With the use of ISAC, 6G networks will be able to "see" the actual world, allowing them to provide sophisticated location-aware services and environmental monitoring capabilities similar to radar. This technology could be useful for drones operating in crowded cities or for AGVs and robots in factories. Because they use features like walls as navigational aids, the capacity to sense their environment and navigate is essential for these systems. ISAC must also figure out how to enable the combination of data from different sensors and cameras while keeping sensed data private and secure. Engineers must ensure that ISAC's underlying algorithms can provide these features by conducting thorough testing.
• Utilizing novel frequency bands
The frequency bands that 6G will utilize have not yet been standardized. Research is currently centered in the FR3 range (7 GHz to 20 GHz), subTHz and repurposing older frequencies (such as 2G) for new applications. Emphasis is placed on maximizing the use of the radio spectrum that is already available.
It is very hard for equipment makers and operators to do their jobs because there are no clear frequency bands. They need to make sure that the equipment they choose works well with any frequency bands they choose. For instance, antennas need to be bigger for high frequencies.

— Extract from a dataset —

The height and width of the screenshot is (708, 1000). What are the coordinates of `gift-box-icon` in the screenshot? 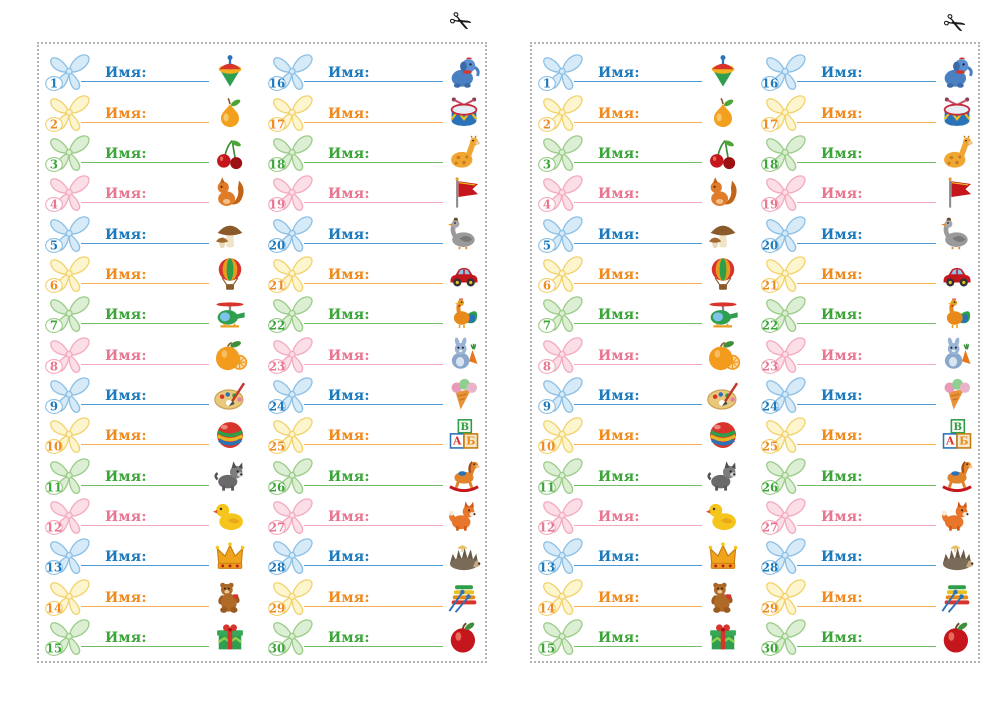 It's located at (723, 637).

Research labs need to be able to use equipment that may be based on new MIMO architectures, deployment techniques or signal processing methods to test MIMO performance across new frequency bands. They also need to be able to show that the results are correct for standardization reasons.
• Being mobile
6G wants to connect mobile devices to the network, including people on the ground, like cars and trains (vehicle-to-everything/V2X), as well as moving cells through NTNs, using antennas on satellites or drones as both receivers and transmitters. These apps need to send and receive data very quickly, with very little delay and be very reliable. The complexity lies in the vast number of constantly moving networks — they need to be able to connect to each other.

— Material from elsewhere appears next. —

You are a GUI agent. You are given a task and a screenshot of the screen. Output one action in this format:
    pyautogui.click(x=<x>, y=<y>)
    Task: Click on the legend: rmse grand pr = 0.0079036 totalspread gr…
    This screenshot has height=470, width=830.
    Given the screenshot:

To comprehend and assess dynamic scenarios, particularly in real-world contexts, laboratories must possess the capability to model this intricate environment.

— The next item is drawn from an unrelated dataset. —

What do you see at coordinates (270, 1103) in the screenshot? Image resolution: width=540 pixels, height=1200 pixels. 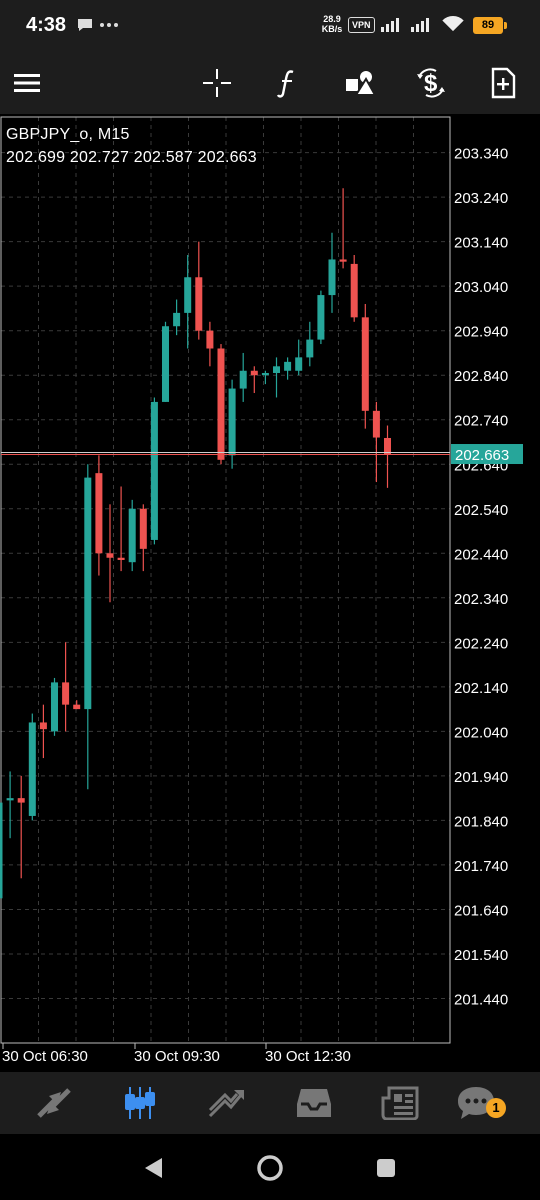 I see `bottom-navigation` at bounding box center [270, 1103].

• Better radio layer with metamaterials
Metamaterials are still in the research phase, despite their remarkable ability to dynamically and correctly reflect electromagnetic waves in any direction. Metamaterials can be effectively used through the usage of Reconfigurable Intelligent Surfaces (RIS). In order to direct electromagnetic waves toward user devices, RIS is composed of passive metamaterials that can be installed on the exterior or interior of buildings. Because of this, the signal is amplified and improved. The objective is to facilitate the acquisition of a signal in previously inaccessible locations, such as inside, in densely populated areas, or when operating in Frequency Range 2 (24.25 GHz to 71.0 GHz).
Conclusion
The 6G journey is currently at a critical stage. We have not yet established performance measures for critical competencies, and research on its technology pillars is ongoing. This necessitates that, prior to standardizing procedures, research laboratories be capable of accurately testing and simulating a broad variety of scenarios to account for all potential outcomes. Effective testing and simulation technologies, together with collaboration with industry experts, are essential for companies to achieve their objectives.